◆ **What is expected**
Identify the lines in the data below that contain "will" and give only how many there are.
[[ Data supplied open ]]
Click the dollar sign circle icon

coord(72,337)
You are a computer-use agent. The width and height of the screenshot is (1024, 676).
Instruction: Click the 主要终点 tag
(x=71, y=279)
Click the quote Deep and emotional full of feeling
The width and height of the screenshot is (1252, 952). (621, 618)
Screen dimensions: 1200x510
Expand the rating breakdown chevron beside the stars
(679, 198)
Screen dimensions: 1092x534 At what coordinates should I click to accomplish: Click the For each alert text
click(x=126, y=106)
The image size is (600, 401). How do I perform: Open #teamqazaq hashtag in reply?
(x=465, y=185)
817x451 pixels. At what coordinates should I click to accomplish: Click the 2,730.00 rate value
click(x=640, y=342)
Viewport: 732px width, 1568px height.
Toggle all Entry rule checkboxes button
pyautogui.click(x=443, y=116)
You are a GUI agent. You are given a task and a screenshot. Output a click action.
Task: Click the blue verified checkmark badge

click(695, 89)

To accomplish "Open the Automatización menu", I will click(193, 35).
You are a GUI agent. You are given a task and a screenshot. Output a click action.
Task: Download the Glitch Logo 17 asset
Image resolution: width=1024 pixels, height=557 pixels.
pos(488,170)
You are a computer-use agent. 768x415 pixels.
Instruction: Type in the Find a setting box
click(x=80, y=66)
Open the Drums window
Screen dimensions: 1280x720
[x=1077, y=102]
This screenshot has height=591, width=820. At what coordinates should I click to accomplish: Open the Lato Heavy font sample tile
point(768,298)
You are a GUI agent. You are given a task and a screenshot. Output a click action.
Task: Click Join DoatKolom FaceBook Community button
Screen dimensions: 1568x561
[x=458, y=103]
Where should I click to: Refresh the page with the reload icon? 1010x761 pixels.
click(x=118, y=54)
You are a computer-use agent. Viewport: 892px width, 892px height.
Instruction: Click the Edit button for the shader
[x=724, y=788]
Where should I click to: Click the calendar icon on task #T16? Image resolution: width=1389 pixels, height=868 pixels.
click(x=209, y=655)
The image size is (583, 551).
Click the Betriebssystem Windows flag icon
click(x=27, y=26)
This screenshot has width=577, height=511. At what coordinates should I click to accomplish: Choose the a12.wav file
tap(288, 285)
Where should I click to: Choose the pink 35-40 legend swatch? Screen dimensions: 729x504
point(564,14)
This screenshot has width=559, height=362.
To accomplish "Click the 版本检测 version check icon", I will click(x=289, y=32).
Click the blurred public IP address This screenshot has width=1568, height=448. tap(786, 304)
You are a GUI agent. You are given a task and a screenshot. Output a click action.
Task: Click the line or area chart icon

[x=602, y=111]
[[ Data supplied closed ]]
◆ **Answer box**
2